L’objectif du « zéro artificialisation nette » (ZAN), inscrit dans la loi « Climat et résilience » d’août 2021, fixe un cap ambitieux et redéfinit notre façon de penser l’aménagement urbain. Il soulève deux questions en une : comment limiter la consommation d’espaces naturels, sans pour autant compromettre le développement économique des territoires ? La reconversion des friches offre des solutions concrètes en ce sens.
Chaque année, 20 à 30 000 hectares d’espaces naturels sont artificialisés en France sous la pression des activités humaines. Il en résulte un phénomène d’étalement des villes : les aires urbaines couvrent désormais près du quart du territoire national, contre 7 % en 1936.
Cette artificialisation n’est pas sans conséquence sur l’environnement. Elle est d’abord un facteur d’accélération du réchauffement climatique, puisqu’un sol artificialisé n’est plus en mesure d’absorber le CO2 présent dans l’atmosphère. Elle est également synonyme de perte de biodiversité et de baisse du nombre de terres agricoles, qui sont pourtant une condition essentielle à la souveraineté alimentaire de la France.
Le ZAN, un tournant motivé par l’urgence environnementale
Dans ce contexte, l’ambition du ZAN est de réduire de moitié le rythme d’artificialisation en France d’ici 2031, pour viser un solde « net » proche de zéro en 2050. Autrement dit, à cette date, il ne sera possible d’artificialiser un terrain qu’à la condition d’en renaturer un autre en compensation. Selon le Cerema, 20 276 hectares ont été consommés en 2022 : d’importants efforts doivent donc encore être déployés pour parvenir à un tel objectif.

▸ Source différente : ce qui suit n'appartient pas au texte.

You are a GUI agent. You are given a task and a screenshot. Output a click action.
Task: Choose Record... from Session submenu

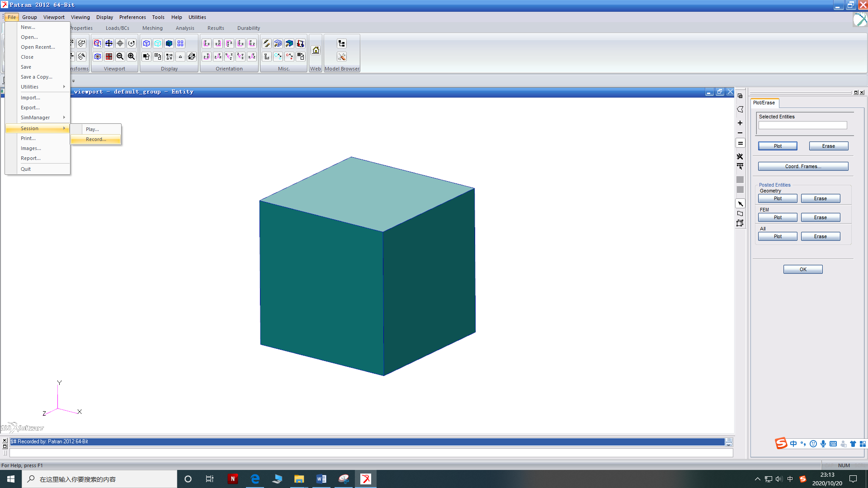click(96, 139)
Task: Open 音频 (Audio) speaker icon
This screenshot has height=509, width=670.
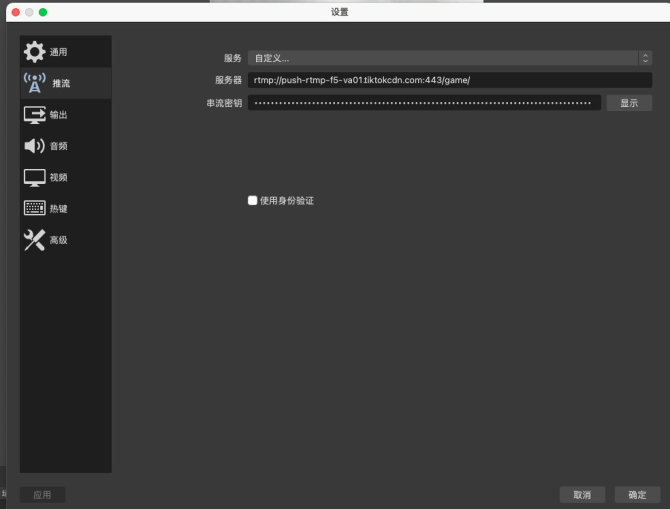Action: (35, 146)
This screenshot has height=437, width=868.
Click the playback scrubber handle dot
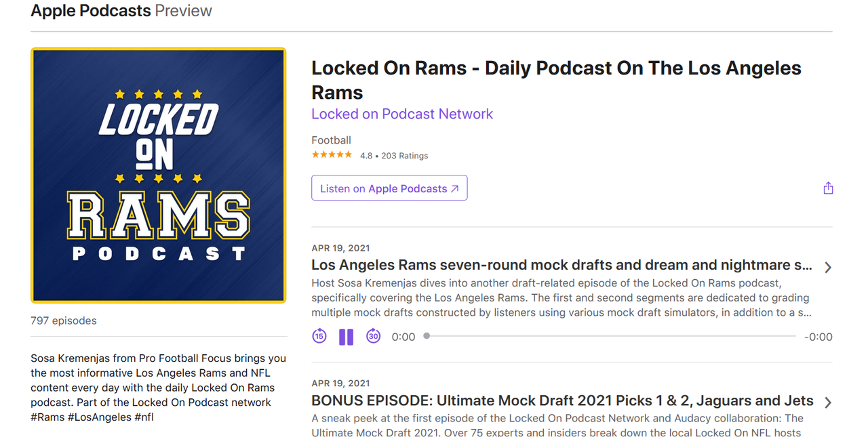[427, 335]
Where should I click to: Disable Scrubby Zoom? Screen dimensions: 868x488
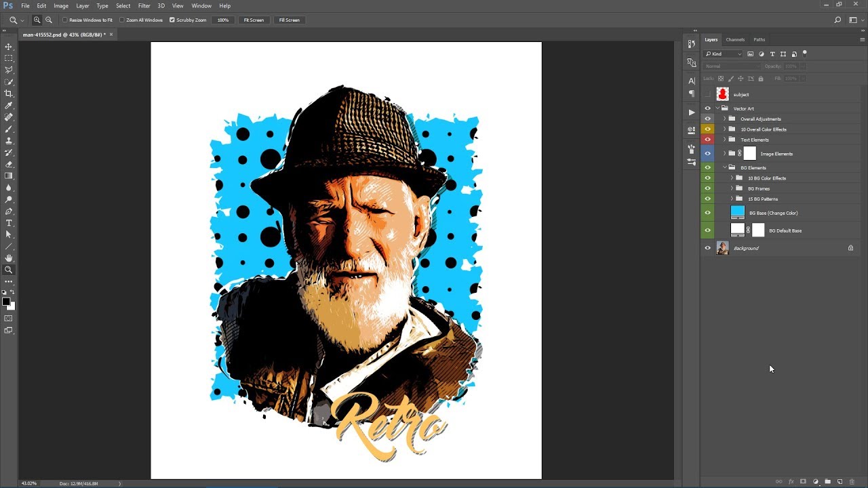pyautogui.click(x=172, y=20)
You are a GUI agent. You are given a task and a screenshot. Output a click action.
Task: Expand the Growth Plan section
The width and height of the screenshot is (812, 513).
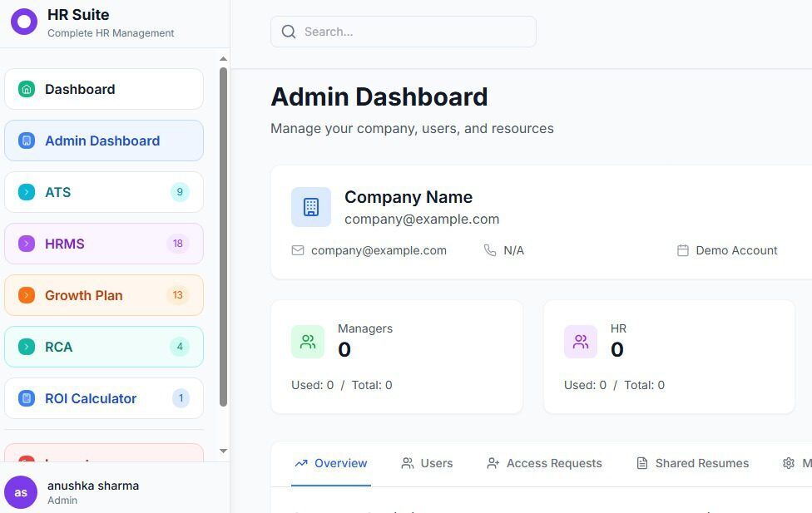pyautogui.click(x=104, y=295)
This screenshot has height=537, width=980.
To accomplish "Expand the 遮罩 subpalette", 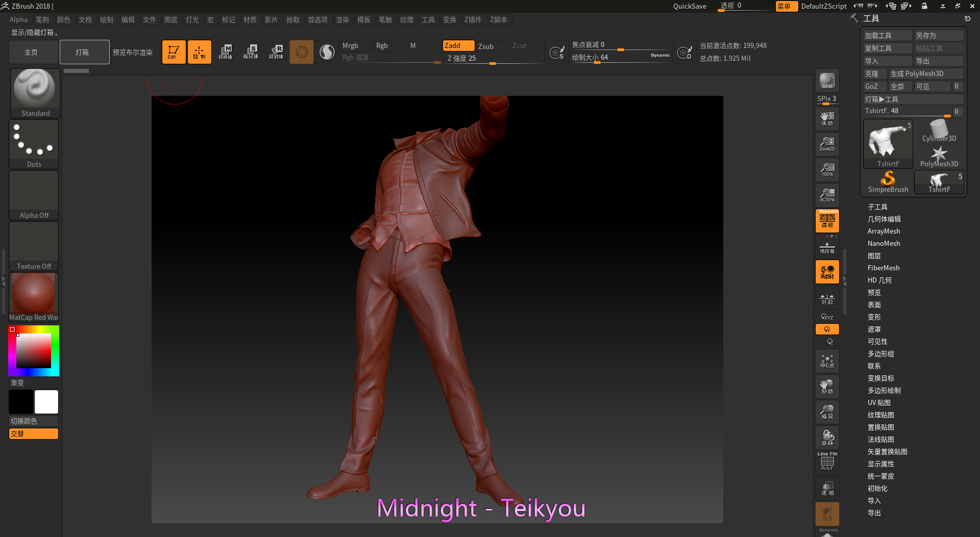I will tap(874, 329).
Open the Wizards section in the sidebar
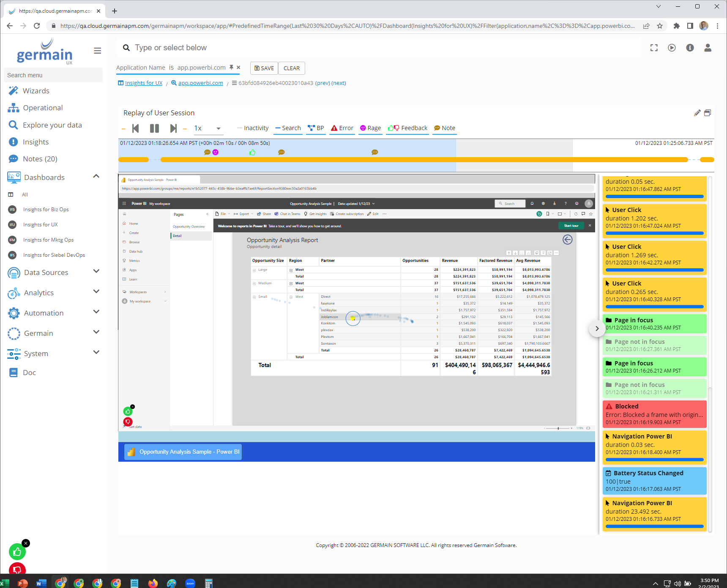Screen dimensions: 727x588 click(36, 90)
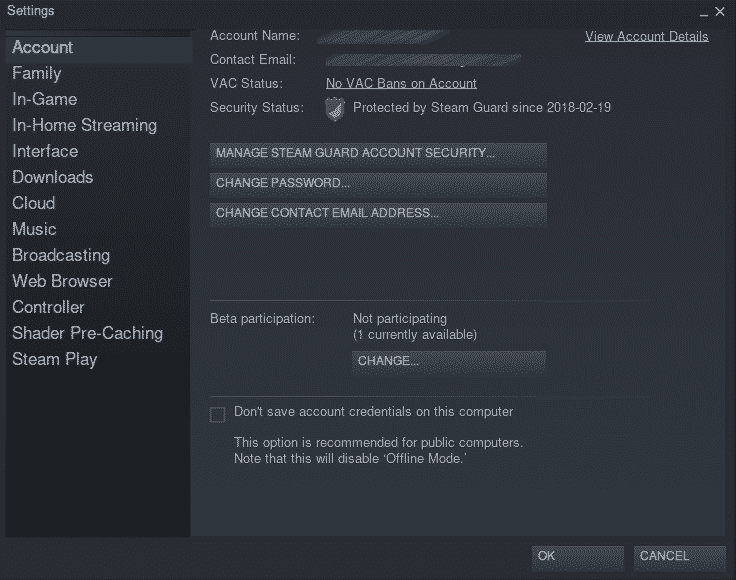Click the Change Password button
736x580 pixels.
[378, 183]
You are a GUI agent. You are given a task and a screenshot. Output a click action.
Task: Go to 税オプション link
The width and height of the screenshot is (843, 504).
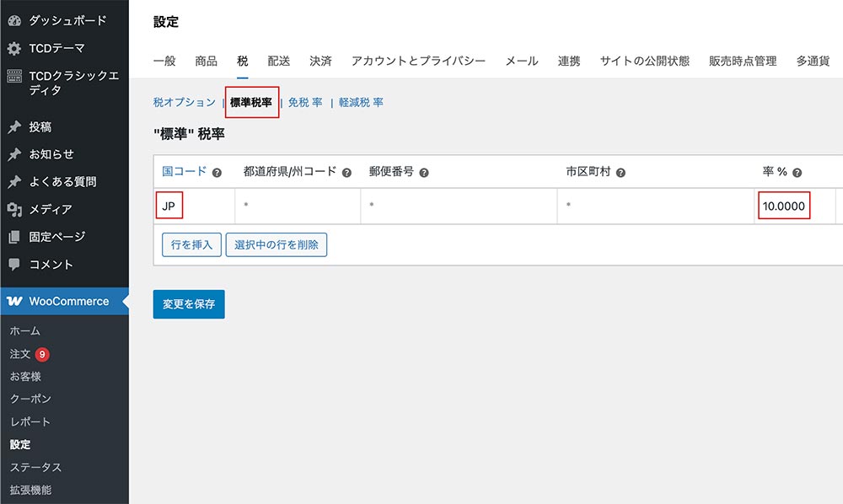[184, 102]
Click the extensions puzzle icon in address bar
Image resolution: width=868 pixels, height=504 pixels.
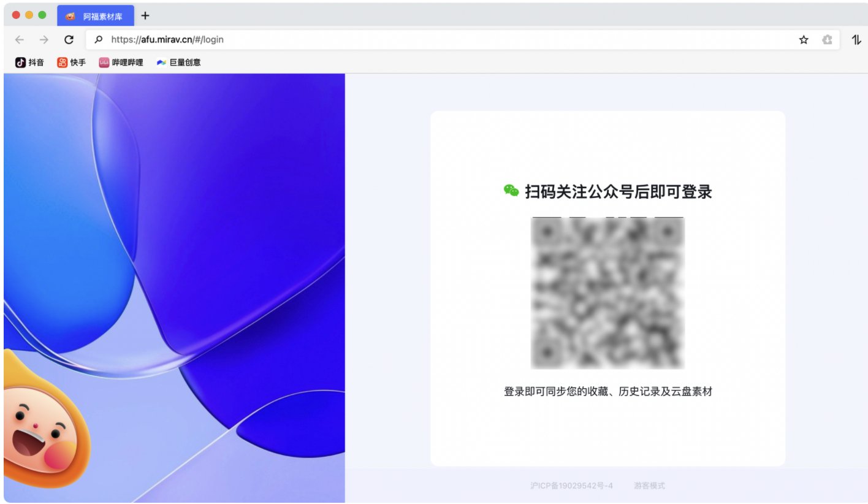(x=827, y=39)
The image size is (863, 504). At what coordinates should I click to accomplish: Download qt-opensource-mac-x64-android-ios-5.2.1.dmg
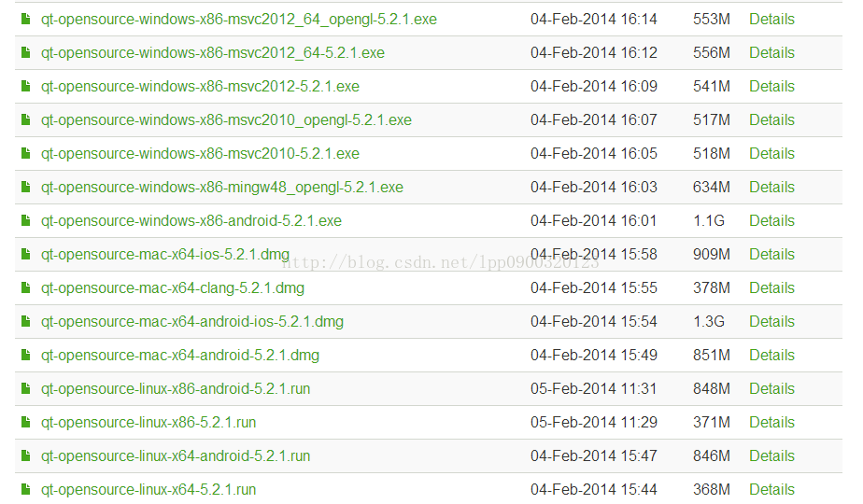pyautogui.click(x=192, y=321)

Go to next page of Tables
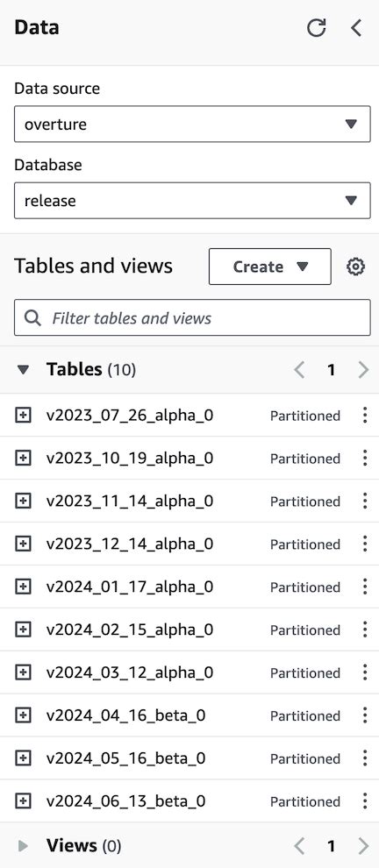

Le ZAN peut être perçu négativement, comme étant une limitation très stricte des projets d’aménagement. Mais il peut aussi représenter une formidable opportunité de repenser nos usages urbains et périurbains. Cela commence par la reconversion des friches industrielles, parfois situées en plein cœur de ville. La revitalisation de ces zones abandonnées est une chance pour poursuivre les dynamiques locales de développement, tout en limitant les impacts environnementaux.
Le potentiel sous-estimé des friches industrielles
En 2020, la disponibilité en friches industrielles sur le territoire national a été estimée entre 90 et 150 000 hectares. Ce recensement reste approximatif, tant il est difficile d’identifier avec précision toutes les friches disponibles en France. L’amélioration de la connaissance du potentiel réel de reconversion des friches industrielles est un enjeu de premier plan. Les collectivités doivent pouvoir avoir une vue précise du foncier reconvertible dont elles disposent. Or, plus de 6 intercommunalités sur 10 n’ont pas à ce jour d’observatoire de leur foncier économique.
Deux projets d’inventaires nationaux ont cherché à combler ce manque, à savoir France Foncier+ et Cartofriches. Lancé en 2024, France Foncier+ référence 600 sites économiques à destination des collectivités et des entreprises. Initié pour sa part dès 2020, Cartofriches rassemble près de 11 000 friches identifiées partout en France. Certaines régions sont davantage concernées que d’autres. C’est le cas de la Normandie, de la région Grand Est et de la Nouvelle-Aquitaine, qui comptent chacune 1 800 friches recensées.
Un défi pour nos entreprises françaises
L’accumulation de telles friches est le reflet de plusieurs décennies de désindustrialisation. Dans un contexte économique fragile, la revitalisation des friches industrielles peut être un important relais de croissance pour le secteur français des travaux publics. La filière a pu compter ces dernières années sur le volontarisme de l’action publique, illustré par la mise en œuvre du « fonds friche ». Celui-ci a été abondé à hauteur d’un total de 750 millions d’euros en 2021 et 2022.
Si le dispositif a depuis été pérennisé sous la forme d’un « fonds vert », il a fait l’objet d’importantes coupes budgétaires en février de cette année. Il est à espérer que le volontarisme affiché par le passé reprenne toute sa mesure. Le succès de nombreuses PME et ETI françaises des travaux publics en dépend. Préserver le dynamisme de ce tissu d’entreprises est essentiel, pour continuer à concevoir de nouveaux modèles d’aménagement à la fois durables et vertueux. L’urgence est de répondre simultanément au défi environnemental et aux préoccupations socioéconomiques légitimes des territoires.